## Task set
1) In the patent text on foamed resin particles, condense the paragraph that begins "A molded body (molded body of foamed thermoplastic resin particles)" into a short bulleted list that keeps its main facts.
2) According to the patent text on foamed resin particles, which polyester-based resin is named as an example?
3) From the patent text on foamed resin particles, transcribe everything from "The present invention" down to "thermoplastic resin particles.".

## Supplied passage
Foamed Thermoplastic Resin Particles, Molded Body of Foamed Thermoplastic Resin Particles, Foamed Resin Composite, Method for Producing Foamed Thermoplastic Resin Particles, and Method for Producing Molded Body of Foamed Thermoplastic Resin Particles

The present invention relates to foamed thermoplastic resin particles, a molded body of foamed thermoplastic resin particles, a foamed resin composite, a method for producing foamed thermoplastic resin particles, and a method for producing a molded body of foamed thermoplastic resin particles.

Priority is claimed on Japanese Patent Application No. 2022-094483, filed Jun. 10, 2022, the content of which is incorporated herein by reference.

A molded body (molded body of foamed thermoplastic resin particles) of foamed particles containing a thermoplastic resin (foamed thermoplastic resin particles) is lightweight and excellent in terms of thermal insulation properties, shock absorbing properties, and mechanical strength. For this reason, application of molded bodies of foamed thermoplastic resin particles (also simply referred to as “molded bodies of foamed particles”) to automobiles, aircraft, railway vehicles, and the like is currently under consideration.

Among thermoplastic resins, polyester-based resins such as polyethylene terephthalate (PET) can be used to produce molded bodies of foamed particles having excellent rigidity and heat resistance, and thus, researches on molded bodies of foamed particles using polyester-based resins are in progress.

## Material supplied
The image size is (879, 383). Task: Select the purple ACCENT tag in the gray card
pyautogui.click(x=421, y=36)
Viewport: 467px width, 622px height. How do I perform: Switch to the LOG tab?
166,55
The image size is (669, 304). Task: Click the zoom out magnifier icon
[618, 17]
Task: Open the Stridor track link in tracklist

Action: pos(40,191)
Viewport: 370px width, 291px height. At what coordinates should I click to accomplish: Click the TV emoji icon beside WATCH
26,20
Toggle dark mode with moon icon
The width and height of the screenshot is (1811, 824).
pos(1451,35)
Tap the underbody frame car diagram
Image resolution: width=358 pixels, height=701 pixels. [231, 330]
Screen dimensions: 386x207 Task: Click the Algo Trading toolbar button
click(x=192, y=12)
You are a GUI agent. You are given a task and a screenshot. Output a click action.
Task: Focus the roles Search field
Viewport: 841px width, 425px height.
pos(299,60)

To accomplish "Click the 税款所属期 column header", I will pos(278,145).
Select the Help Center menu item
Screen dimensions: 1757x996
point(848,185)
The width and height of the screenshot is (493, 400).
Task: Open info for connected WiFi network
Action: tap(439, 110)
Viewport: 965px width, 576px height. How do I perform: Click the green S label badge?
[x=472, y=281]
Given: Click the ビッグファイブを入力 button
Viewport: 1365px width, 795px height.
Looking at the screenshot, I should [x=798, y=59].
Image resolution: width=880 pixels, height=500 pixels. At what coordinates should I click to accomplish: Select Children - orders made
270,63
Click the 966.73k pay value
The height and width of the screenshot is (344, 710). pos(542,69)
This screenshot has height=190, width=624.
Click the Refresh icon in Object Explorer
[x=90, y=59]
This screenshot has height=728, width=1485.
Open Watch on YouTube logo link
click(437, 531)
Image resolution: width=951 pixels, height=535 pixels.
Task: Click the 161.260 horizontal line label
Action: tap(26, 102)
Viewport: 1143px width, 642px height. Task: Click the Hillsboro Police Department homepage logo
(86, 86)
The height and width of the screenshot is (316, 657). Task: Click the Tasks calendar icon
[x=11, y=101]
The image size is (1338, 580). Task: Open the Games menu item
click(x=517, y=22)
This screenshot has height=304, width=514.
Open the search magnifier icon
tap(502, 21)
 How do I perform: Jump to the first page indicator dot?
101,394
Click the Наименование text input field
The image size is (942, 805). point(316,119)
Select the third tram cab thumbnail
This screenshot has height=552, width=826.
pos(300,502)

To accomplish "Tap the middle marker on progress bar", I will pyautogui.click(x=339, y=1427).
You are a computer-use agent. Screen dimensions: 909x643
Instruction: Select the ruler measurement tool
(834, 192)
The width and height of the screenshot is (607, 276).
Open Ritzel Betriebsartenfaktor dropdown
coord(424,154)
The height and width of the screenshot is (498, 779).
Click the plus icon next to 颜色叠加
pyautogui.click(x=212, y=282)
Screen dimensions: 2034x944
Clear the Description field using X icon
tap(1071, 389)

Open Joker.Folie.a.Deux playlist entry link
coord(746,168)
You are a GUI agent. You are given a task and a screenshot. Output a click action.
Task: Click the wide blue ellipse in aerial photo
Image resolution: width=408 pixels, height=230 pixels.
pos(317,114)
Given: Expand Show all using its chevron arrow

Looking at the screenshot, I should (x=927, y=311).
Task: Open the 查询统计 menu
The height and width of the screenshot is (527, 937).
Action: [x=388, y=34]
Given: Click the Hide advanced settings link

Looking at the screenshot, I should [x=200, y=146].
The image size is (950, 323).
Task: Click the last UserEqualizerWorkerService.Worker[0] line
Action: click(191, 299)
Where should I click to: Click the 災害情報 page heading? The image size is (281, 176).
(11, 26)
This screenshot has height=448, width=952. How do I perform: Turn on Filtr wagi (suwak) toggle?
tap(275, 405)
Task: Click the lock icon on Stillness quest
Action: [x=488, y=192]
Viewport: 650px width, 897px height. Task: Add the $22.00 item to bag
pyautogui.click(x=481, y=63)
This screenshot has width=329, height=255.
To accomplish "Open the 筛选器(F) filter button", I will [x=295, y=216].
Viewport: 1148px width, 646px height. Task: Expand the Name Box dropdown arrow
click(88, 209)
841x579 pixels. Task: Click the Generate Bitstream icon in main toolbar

## The responses
1)
- Molded bodies of foamed thermoplastic resin particles are lightweight.
- They have excellent thermal insulation, shock absorption, and mechanical strength.
- They are therefore being considered for automobiles, aircraft, railway vehicles, and similar uses.

2) Polyethylene terephthalate (PET).

3)
The present invention relates to foamed thermoplastic resin particles, a molded body of foamed thermoplastic resin particles, a foamed resin composite, a method for producing foamed thermoplastic resin particles, and a method for producing a molded body of foamed thermoplastic resin particles.